*** Opening Data for review ***

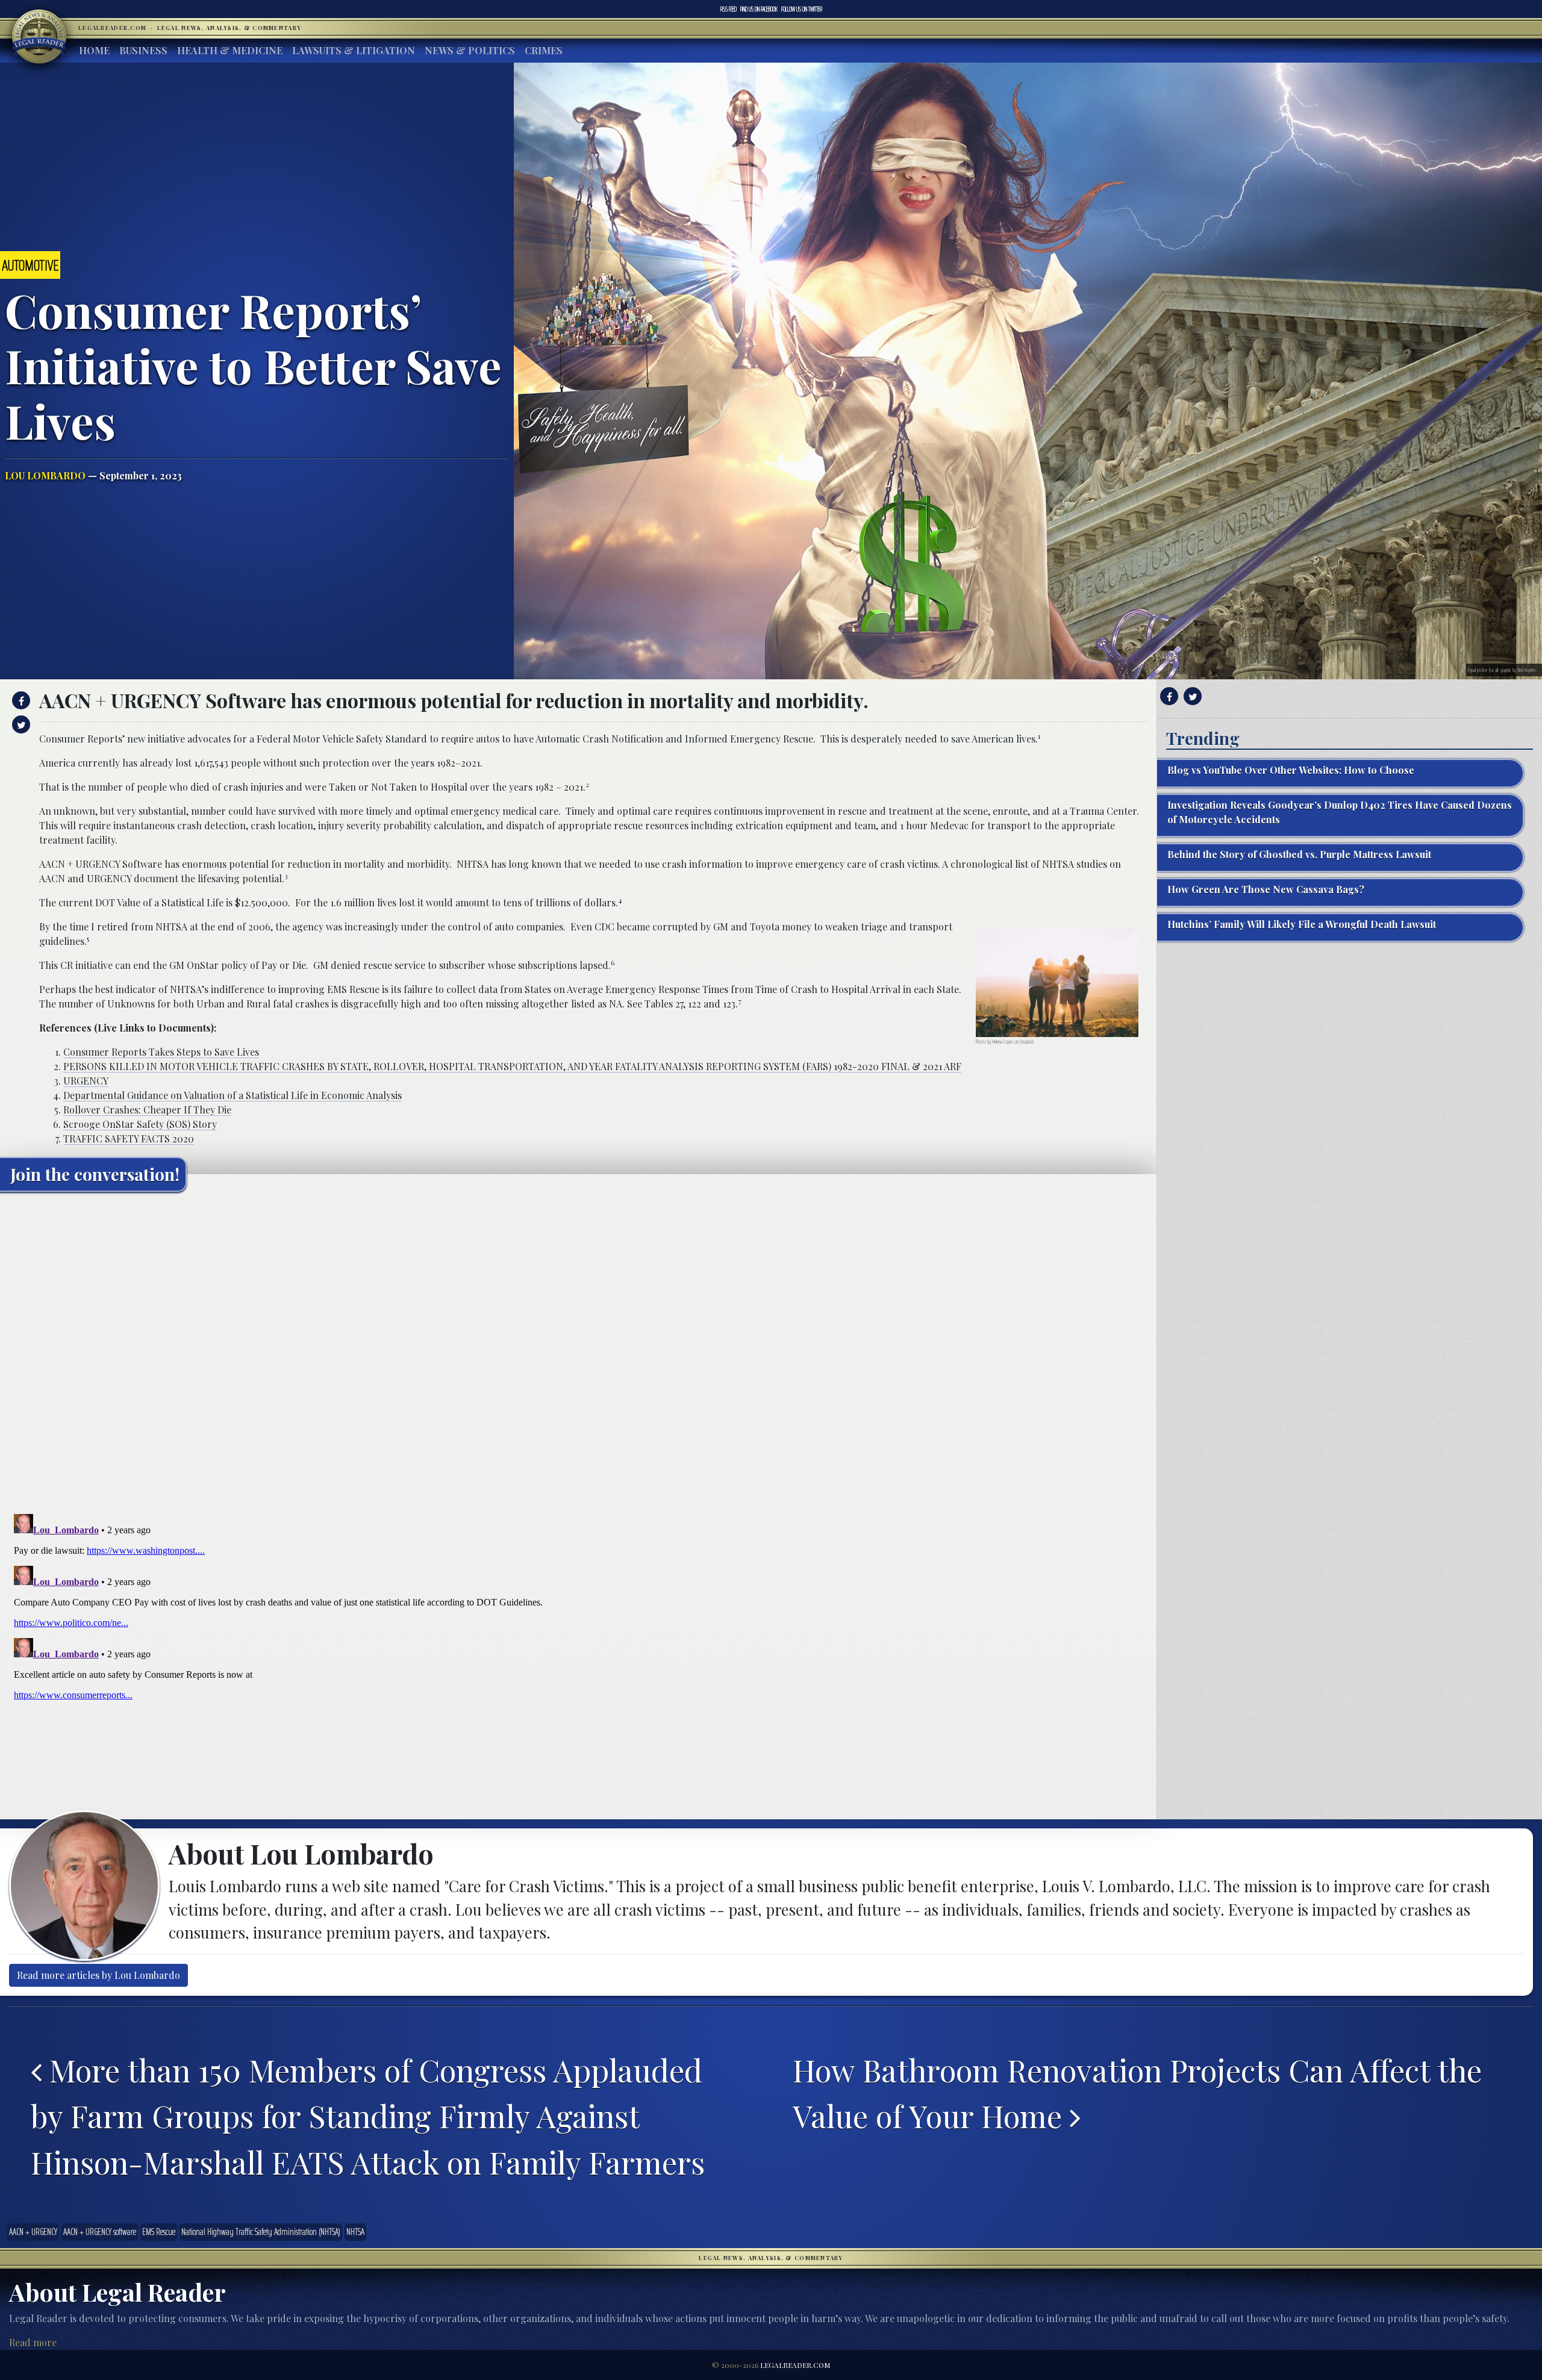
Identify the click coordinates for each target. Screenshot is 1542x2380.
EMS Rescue (158, 2232)
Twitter (801, 9)
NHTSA (355, 2232)
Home (94, 50)
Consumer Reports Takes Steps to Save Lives (161, 1051)
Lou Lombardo (45, 475)
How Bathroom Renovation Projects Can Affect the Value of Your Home (1137, 2093)
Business (143, 50)
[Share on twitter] (19, 724)
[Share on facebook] (19, 700)
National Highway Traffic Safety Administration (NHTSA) (260, 2232)
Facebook (759, 9)
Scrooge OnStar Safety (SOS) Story (140, 1124)
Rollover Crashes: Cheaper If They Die (147, 1109)
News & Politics (470, 50)
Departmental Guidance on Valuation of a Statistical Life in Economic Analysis (232, 1095)
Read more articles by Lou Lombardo (98, 1975)
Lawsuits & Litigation (353, 50)
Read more (33, 2342)
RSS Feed (728, 9)
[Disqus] (578, 1351)
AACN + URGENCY (33, 2232)
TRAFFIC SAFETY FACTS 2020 (128, 1138)
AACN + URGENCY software (99, 2232)
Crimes (544, 50)
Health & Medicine (229, 50)
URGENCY (85, 1080)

*** Closing Data for review ***

- Assigned task
Your answer must consist solely of the lines from the one containing "Scrooge OnStar Safety (SOS) Story (140, 1124)" through the last line of the entries, reproduced exactly.

- Answer to the exercise
Scrooge OnStar Safety (SOS) Story (140, 1124)
Rollover Crashes: Cheaper If They Die (147, 1109)
News & Politics (470, 50)
Departmental Guidance on Valuation of a Statistical Life in Economic Analysis (232, 1095)
Read more articles by Lou Lombardo (98, 1975)
Lawsuits & Litigation (353, 50)
Read more (33, 2342)
RSS Feed (728, 9)
[Disqus] (578, 1351)
AACN + URGENCY (33, 2232)
TRAFFIC SAFETY FACTS 2020 (128, 1138)
AACN + URGENCY software (99, 2232)
Crimes (544, 50)
Health & Medicine (229, 50)
URGENCY (85, 1080)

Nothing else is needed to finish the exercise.